Appellant directs our attention to Boyd v. Texas Dep't of Human Servs., 715 S.W.2d 711, 715 (Tex.App.—Austin 1986), rev'd, Texas Dep't of Human Servs. v. Boyd, 727 S.W.2d 531 (Tex.1987). The Austin Court of Appeals held that endangerment must be established independently and is not inferrable from evidence of parental misconduct alone. 715 S.W.2d at 716. The supreme court disagreed, however, and expressly disapproved both the court of appeals' definition of "danger" and its holding that danger cannot be inferred from misconduct. 727 S.W.2d at 533.

We need not rule on the constitutionality of the supreme court's reading of section 161.001(1)(D), however, for two reasons.

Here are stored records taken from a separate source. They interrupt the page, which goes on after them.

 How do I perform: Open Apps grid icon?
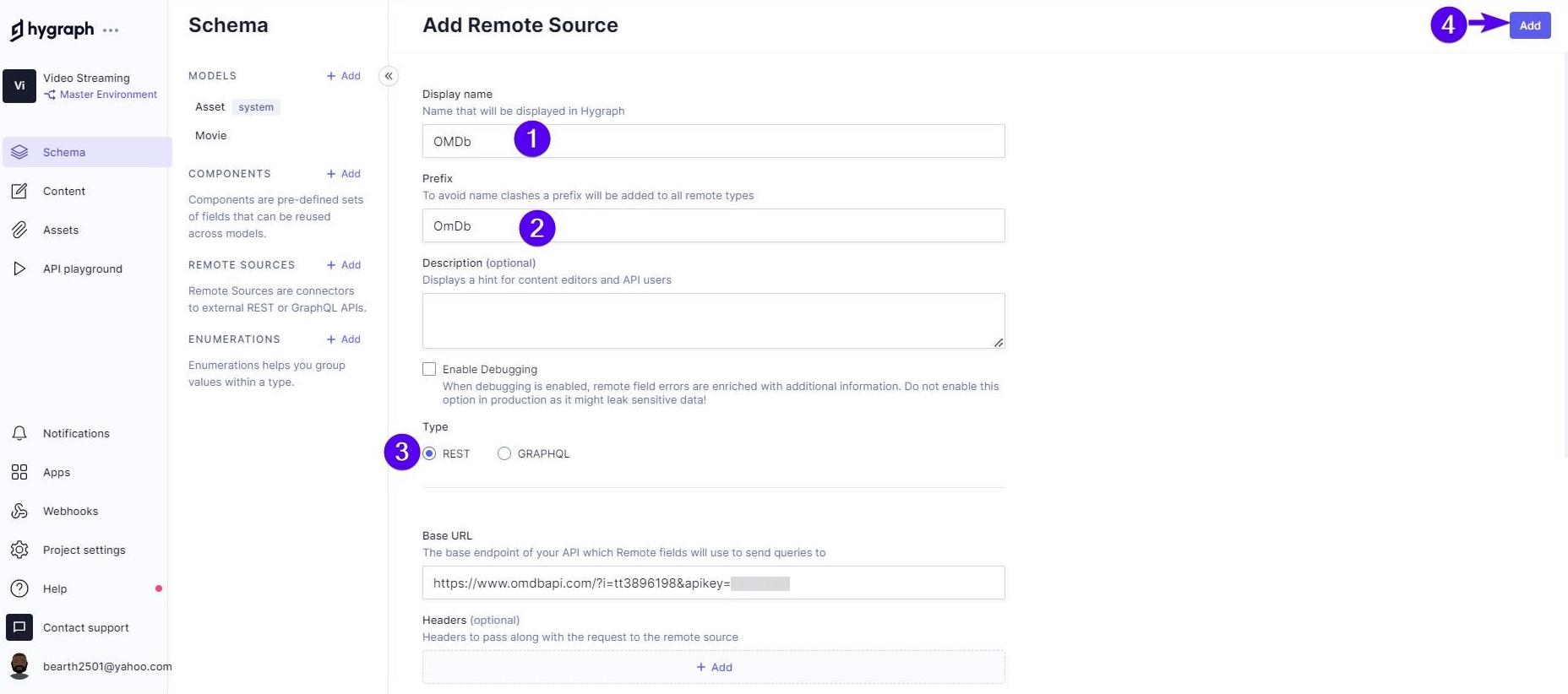tap(19, 472)
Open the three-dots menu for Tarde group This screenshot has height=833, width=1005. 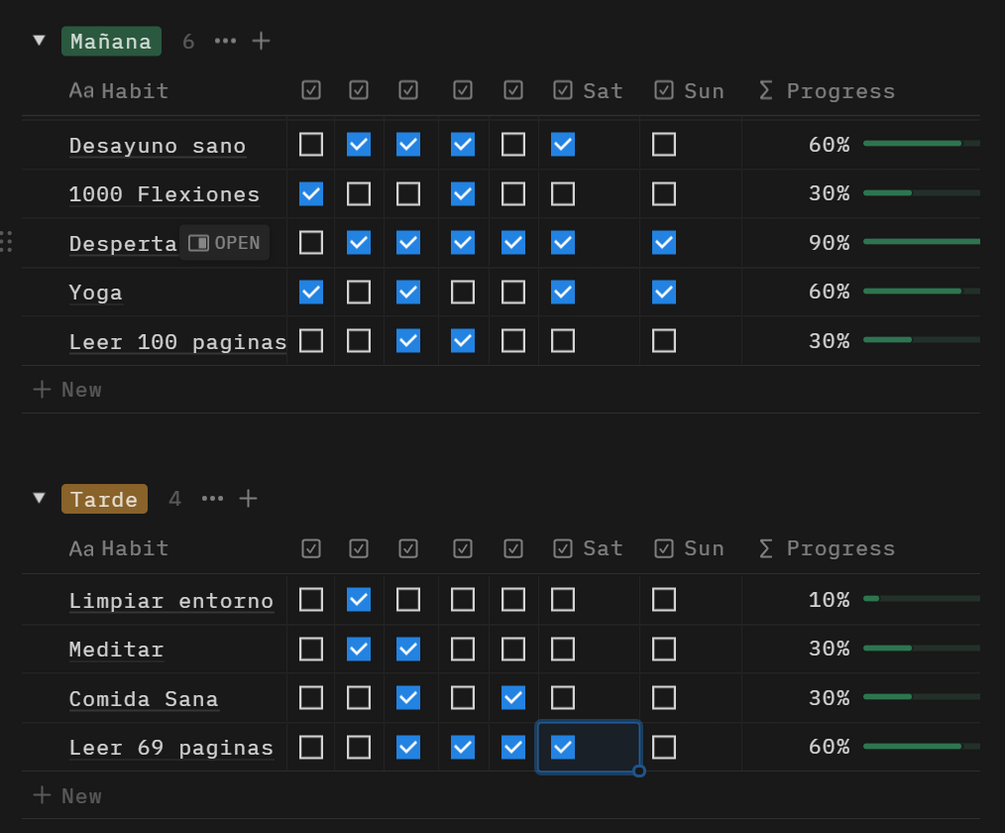(213, 498)
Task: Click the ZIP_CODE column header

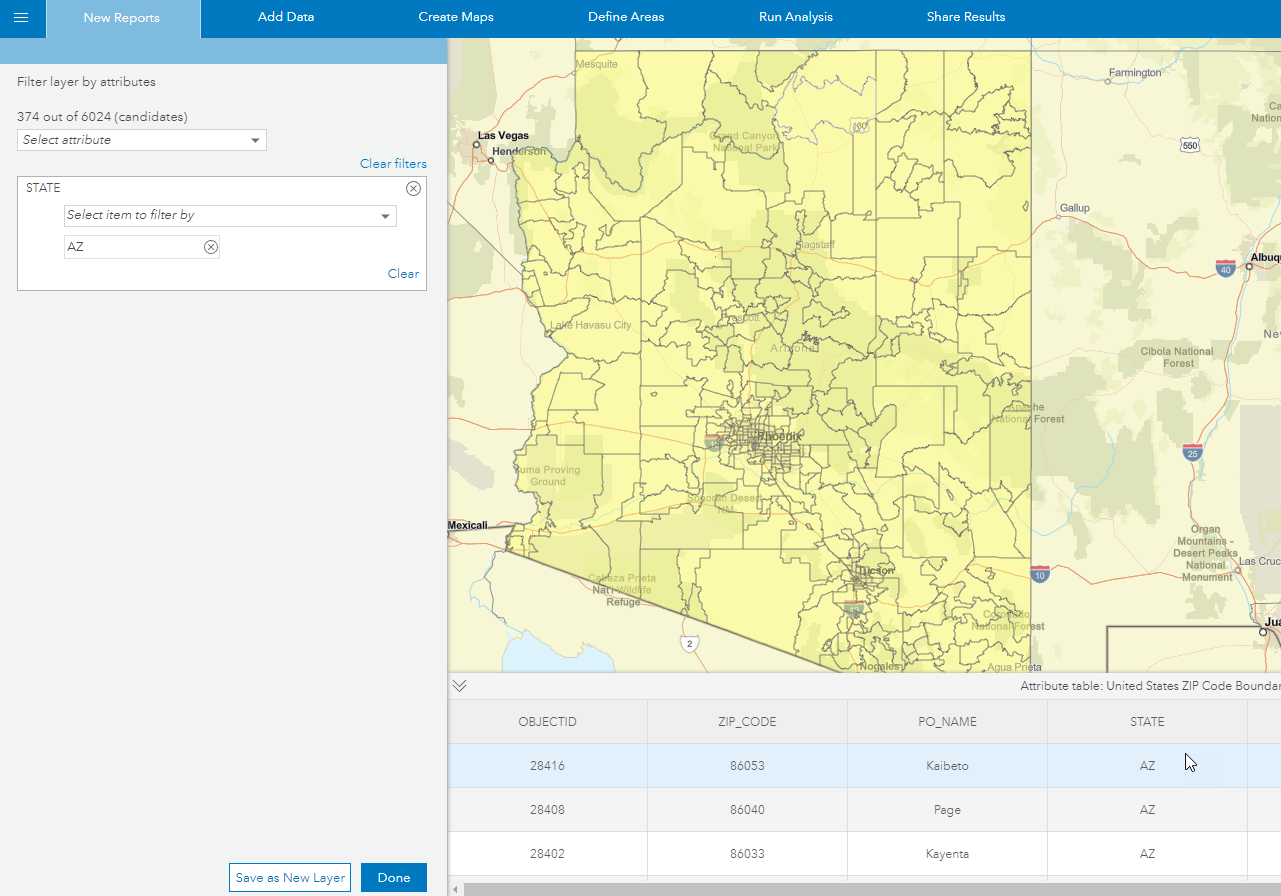Action: [x=746, y=721]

First, appellant raised this constitutional challenge for the first time on appeal. A constitutional challenge not raised properly in the trial court is waived on appeal. Johnson v. Lynaugh, 800 S.W.2d 936, 939 (Tex. App.—Houston [14th Dist.] 1990, writ denied). Second, on the facts of this case, we see nothing that would make it an exception to the Texas Supreme Court's interpretation of section 161.001(1)(E), by which we, as an intermediate appellate court, are bound.[3]

We affirm the judgment of the trial court.

NOTES

[*] Senior Justices Joe L. Draughn and Jackson B. Smith, Jr., sitting by assignment.

[1] At trial, this action was to terminate the parental rights of appellant, Josefina, and the alleged biological fathers of Josefina's other two children with respect to all three of her children (Omar, Marlene, and J.S.). This appeal only addresses the termination of the parent-child relationship between appellant and J.S.

[2] We overrule appellant's motion to strike record references by TDPRS to testimony concerning photographs that were never offered into evidence. The appellate record consists of the clerk's record and, if necessary to the appeal, the reporter's record. See TEX.R.APP. P. 34.1. The reporter's record of the trial contains testimony to the photographs, which was not objected to on any ground.

[3] Appellant claims that reversal is required by Santosky v. Kramer, 455 U.S. 745, 102 S. Ct. 1388, 71 L. Ed. 2d 599 (1982). There, the Supreme Court held that the United States Constitution requires at least "clear and convincing evidence" standard of proof to require a fair balance between the rights of the natural parents and a state's legitimate concerns. Id. at 769-70, 102 S. Ct. 1388. The Texas statute requires "clear and convincing evidence." TEX. FAM.CODE ANN. § 161.001 (Vernon Supp.1998).